Spytech is a maker of remote access apps, often referred to as ‘stalkerware,’ which are sold under the guise of allowing parents to monitor their childrens’ activities, but are also marketed for spying on the devices of spouses and domestic partners. Spytech’s website openly advertises its products for spousal surveillance, promising to ‘keep tabs on your spouse’s suspicious behavior.’
While monitoring the activity of children or employees is not illegal, monitoring a device without the owner’s consent is unlawful, and spyware operators and spyware customers both have faced prosecution for selling and using spyware.
Stalkerware apps are typically planted by someone with physical access to a person’s device, often with knowledge of their passcode. By nature, these apps can stay hidden from view and are difficult to detect and remove.
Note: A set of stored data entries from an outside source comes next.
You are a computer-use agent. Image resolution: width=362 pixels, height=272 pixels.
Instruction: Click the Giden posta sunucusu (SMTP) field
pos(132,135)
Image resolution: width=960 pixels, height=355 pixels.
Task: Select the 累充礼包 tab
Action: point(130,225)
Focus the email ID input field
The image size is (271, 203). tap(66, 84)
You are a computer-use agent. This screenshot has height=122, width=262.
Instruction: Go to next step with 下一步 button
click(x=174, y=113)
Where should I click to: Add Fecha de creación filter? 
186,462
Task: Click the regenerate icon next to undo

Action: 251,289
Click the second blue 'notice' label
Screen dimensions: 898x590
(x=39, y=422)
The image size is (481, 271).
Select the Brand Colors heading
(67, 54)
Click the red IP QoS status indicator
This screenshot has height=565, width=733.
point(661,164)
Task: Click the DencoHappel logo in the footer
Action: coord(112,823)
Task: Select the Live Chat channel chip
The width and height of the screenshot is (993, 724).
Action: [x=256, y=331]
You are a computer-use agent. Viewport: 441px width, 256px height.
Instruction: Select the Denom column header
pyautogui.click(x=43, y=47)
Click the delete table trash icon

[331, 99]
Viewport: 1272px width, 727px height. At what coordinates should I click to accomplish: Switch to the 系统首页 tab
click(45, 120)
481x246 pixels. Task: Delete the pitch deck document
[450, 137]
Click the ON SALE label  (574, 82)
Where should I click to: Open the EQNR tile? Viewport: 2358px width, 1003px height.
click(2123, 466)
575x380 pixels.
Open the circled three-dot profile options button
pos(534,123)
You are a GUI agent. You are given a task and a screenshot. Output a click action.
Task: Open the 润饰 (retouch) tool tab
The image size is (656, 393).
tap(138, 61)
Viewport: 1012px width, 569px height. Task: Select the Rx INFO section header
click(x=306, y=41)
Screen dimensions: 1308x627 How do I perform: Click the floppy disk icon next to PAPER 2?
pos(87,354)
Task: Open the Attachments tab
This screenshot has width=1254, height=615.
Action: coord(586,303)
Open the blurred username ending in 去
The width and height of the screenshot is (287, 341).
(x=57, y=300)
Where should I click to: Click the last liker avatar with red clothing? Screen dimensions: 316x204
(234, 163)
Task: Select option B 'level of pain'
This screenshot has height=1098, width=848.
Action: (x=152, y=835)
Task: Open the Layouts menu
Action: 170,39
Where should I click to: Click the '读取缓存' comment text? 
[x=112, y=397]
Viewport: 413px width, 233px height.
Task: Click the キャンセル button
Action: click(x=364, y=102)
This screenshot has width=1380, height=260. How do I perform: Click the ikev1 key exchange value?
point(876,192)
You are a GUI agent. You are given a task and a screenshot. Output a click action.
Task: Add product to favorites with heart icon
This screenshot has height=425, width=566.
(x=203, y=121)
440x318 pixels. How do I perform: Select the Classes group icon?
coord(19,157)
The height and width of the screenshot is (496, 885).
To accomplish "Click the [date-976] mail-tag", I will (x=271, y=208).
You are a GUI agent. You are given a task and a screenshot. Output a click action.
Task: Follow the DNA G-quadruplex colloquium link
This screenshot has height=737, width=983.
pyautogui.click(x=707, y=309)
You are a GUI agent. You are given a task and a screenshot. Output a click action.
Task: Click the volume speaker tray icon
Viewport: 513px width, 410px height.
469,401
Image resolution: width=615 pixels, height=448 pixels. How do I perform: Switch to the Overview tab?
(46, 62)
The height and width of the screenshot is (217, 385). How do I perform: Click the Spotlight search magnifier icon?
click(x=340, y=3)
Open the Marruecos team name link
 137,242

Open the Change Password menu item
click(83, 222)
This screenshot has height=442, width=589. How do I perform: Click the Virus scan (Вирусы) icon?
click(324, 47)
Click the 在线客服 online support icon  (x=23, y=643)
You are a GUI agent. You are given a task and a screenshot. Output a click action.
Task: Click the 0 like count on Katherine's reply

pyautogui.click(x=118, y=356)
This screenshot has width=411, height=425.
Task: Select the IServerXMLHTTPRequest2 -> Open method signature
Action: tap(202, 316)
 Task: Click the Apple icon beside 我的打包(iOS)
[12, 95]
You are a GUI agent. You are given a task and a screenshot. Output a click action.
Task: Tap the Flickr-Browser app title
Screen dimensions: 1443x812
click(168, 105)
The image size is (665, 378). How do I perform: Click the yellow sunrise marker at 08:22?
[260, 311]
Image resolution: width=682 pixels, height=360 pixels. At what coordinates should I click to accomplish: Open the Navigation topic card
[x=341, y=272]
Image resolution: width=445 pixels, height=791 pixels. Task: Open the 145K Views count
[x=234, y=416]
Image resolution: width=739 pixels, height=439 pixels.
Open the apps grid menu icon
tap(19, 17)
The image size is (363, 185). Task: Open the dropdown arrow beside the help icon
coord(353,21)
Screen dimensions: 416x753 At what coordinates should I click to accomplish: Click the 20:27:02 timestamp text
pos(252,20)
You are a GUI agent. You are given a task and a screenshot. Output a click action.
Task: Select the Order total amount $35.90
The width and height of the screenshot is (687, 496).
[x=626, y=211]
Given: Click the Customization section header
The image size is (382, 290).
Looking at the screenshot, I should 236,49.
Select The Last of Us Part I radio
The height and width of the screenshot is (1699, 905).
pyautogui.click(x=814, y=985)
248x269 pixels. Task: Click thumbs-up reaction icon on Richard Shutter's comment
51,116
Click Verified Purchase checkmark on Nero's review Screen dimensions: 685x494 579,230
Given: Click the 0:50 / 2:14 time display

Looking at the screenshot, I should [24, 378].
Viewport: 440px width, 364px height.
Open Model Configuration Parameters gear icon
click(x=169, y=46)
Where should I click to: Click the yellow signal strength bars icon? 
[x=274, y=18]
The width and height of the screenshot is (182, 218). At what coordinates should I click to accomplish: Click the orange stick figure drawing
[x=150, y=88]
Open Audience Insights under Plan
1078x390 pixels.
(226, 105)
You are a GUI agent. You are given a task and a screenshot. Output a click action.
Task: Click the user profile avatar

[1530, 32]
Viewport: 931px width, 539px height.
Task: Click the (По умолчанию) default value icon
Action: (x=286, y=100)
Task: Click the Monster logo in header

Once installed, the spyware sends keystrokes and screen taps, web browsing history, device activity usage, and, in the case of Android devices, granular location data to a dashboard controlled by whomever planted the app.
The device activity logs we have seen were not encrypted.
Our analysis of the mobile-only data shows Spytech has significant clusters of devices monitored across Europe and the United States, as well as localized devices across Africa, Asia and Australia, and the Middle East.
One of the records associated with Polencheck’s administrator account includes the precise geolocation of his house in Red Wing, MN.
A spokesperson for Minnesota’s attorney general did not respond to a request for comment.
Spytech dates back to at least 1998. The company operated largely under the radar until 2009, when an Ohio man was convicted of using Spytech’s spyware to infect the computer systems of a nearby children’s hospital, targeting the email account of his ex-partner who worked there.
Spytech is the second U.S.-based spyware maker in recent months to have experienced a data breach. In May, Michigan-based pcTattletale was hacked and its website defaced, and the company subsequently shut down and deleted his company’s banks of victim’s device data rather than notify affected individuals.
Data breach notification service Have I Been Pwned later obtained a copy of the breached data and listed 138,000 customers as having signed up for the service.
If you or someone you know needs help, the National Domestic Violence Hotline (1-800-799-7233) provides 24/7 free, confidential support to victims of domestic abuse and violence. If you are in an emergency situation, call 911. The Coalition Against Stalkerware has resources if you think your phone has been compromised by spyware.